START GIVEN DATA
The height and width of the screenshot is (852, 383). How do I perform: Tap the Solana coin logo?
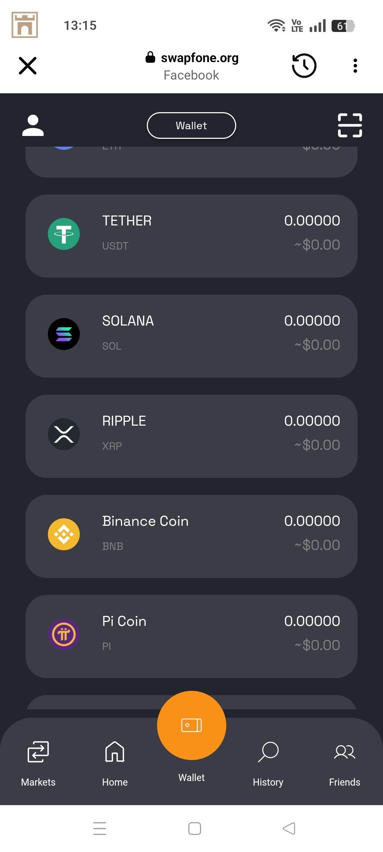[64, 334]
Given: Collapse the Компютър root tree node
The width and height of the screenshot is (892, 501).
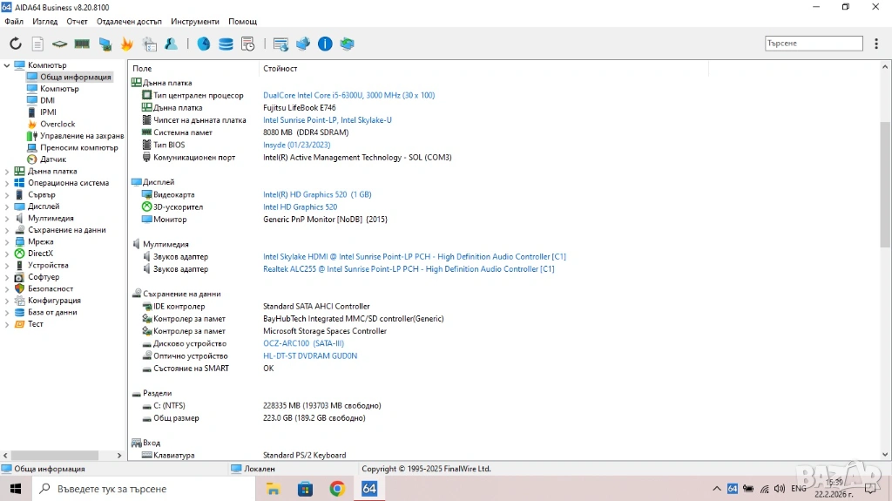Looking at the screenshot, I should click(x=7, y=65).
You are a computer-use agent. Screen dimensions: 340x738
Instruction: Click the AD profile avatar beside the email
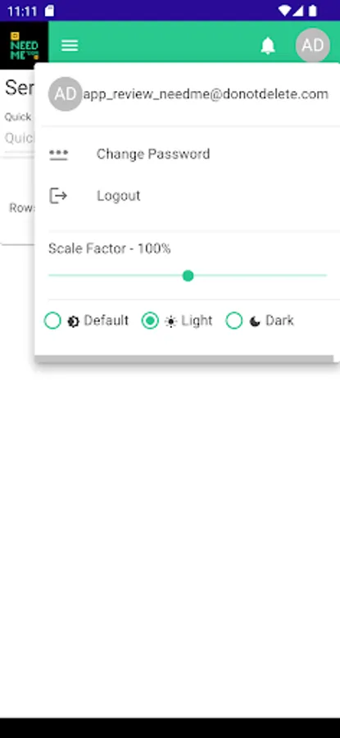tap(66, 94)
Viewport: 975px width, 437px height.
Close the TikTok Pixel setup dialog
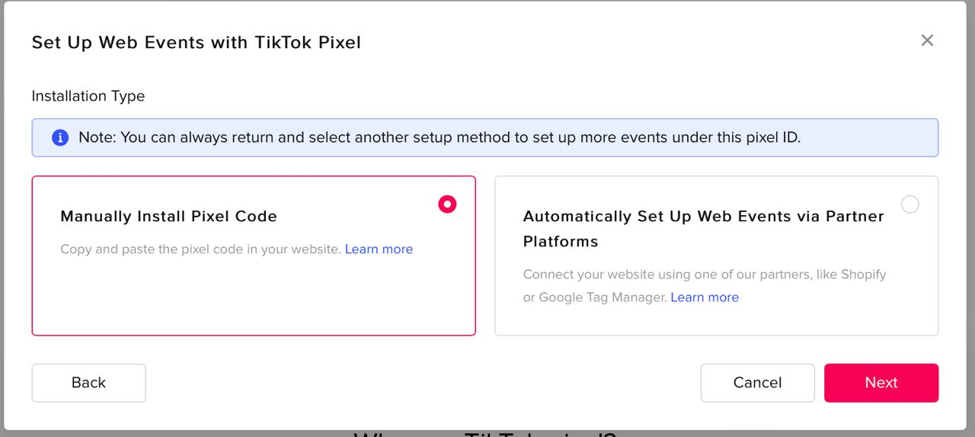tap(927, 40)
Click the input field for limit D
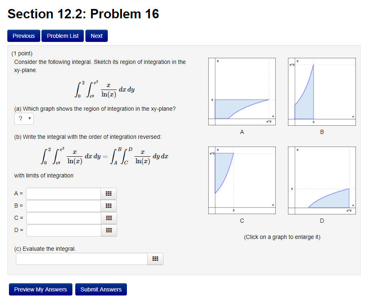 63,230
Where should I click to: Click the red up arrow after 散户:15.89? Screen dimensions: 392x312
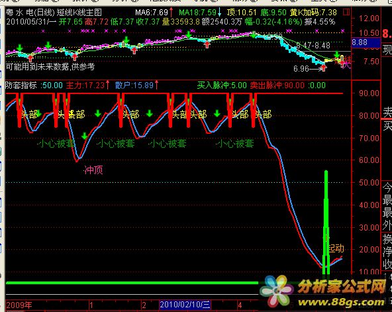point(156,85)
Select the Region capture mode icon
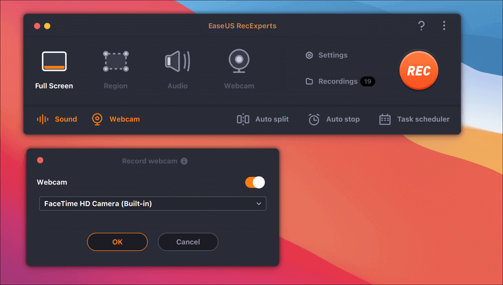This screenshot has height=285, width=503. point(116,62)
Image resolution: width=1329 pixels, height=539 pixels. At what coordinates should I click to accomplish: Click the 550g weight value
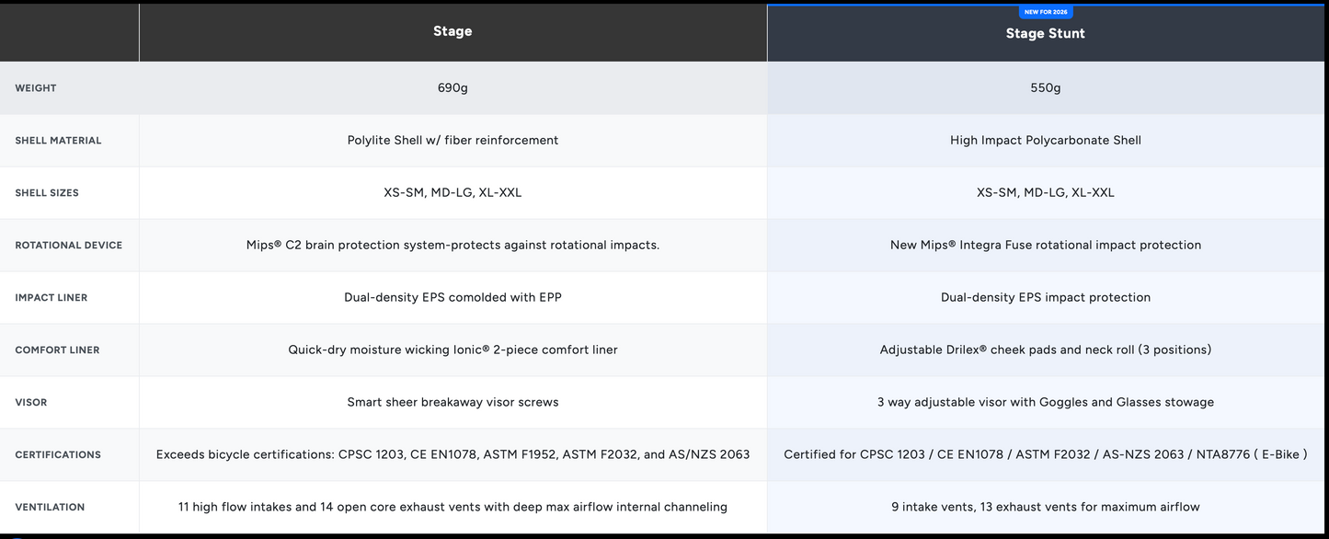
END GIVEN DATA
START GIVEN DATA
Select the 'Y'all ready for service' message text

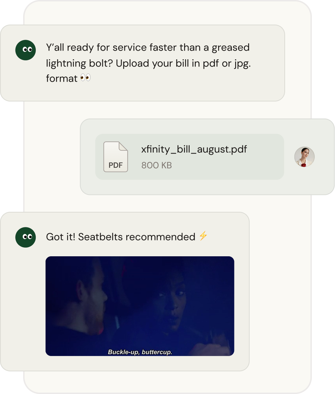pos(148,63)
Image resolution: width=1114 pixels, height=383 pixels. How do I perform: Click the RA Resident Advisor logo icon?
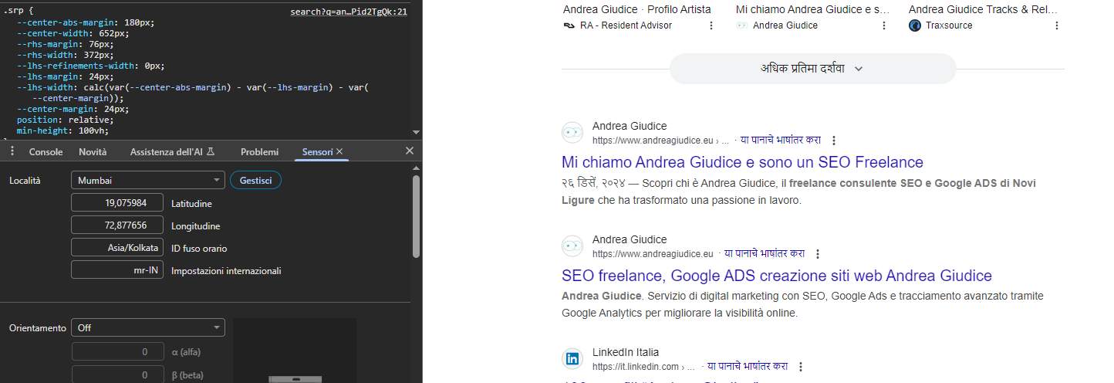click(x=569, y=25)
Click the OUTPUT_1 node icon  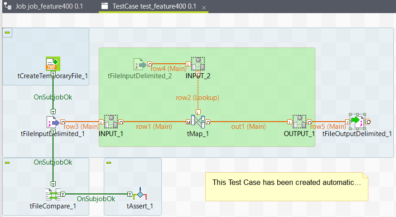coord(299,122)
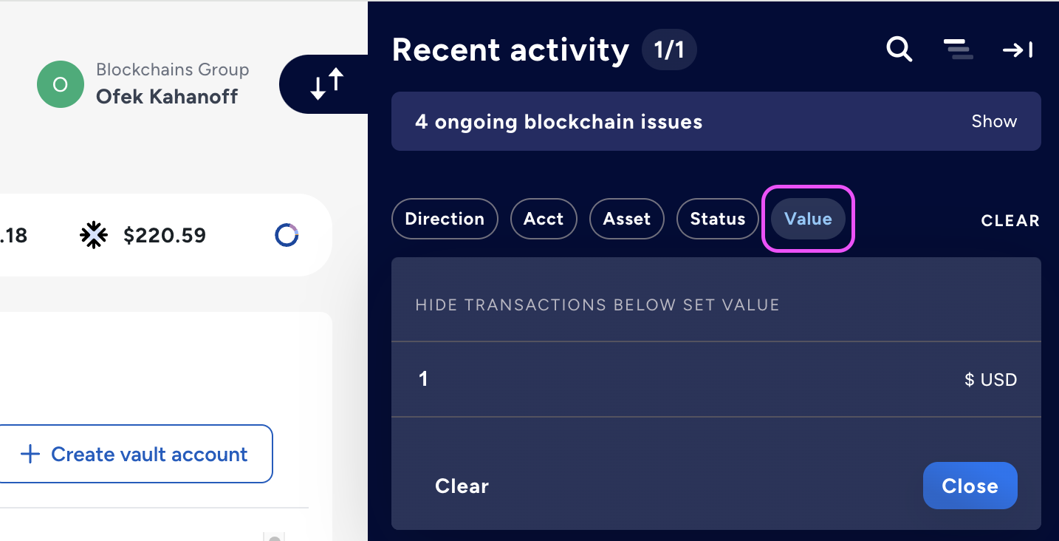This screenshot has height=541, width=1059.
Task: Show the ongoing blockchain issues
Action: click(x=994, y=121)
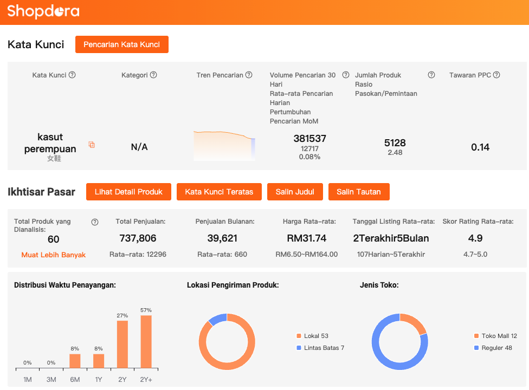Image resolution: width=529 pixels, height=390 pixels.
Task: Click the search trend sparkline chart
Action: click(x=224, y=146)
END GIVEN DATA
What is wanted is an exact copy of the lines above from the one containing "Instruction: Click the" through the one containing "Image resolution: width=1329", with no pictures in it.

Instruction: Click the AD profile avatar beside the email
tap(66, 94)
Viewport: 975px width, 437px height.
Close the TikTok Pixel setup dialog
tap(927, 40)
Click the input field for limit D
 63,230
Where should I click to: Click the red up arrow after 散户:15.89? Screen dimensions: 392x312
point(156,85)
Select the Region capture mode icon
This screenshot has height=285, width=503. point(116,62)
Image resolution: width=1329 pixels, height=539 pixels. At what coordinates should I click to accomplish: Click the 550g weight value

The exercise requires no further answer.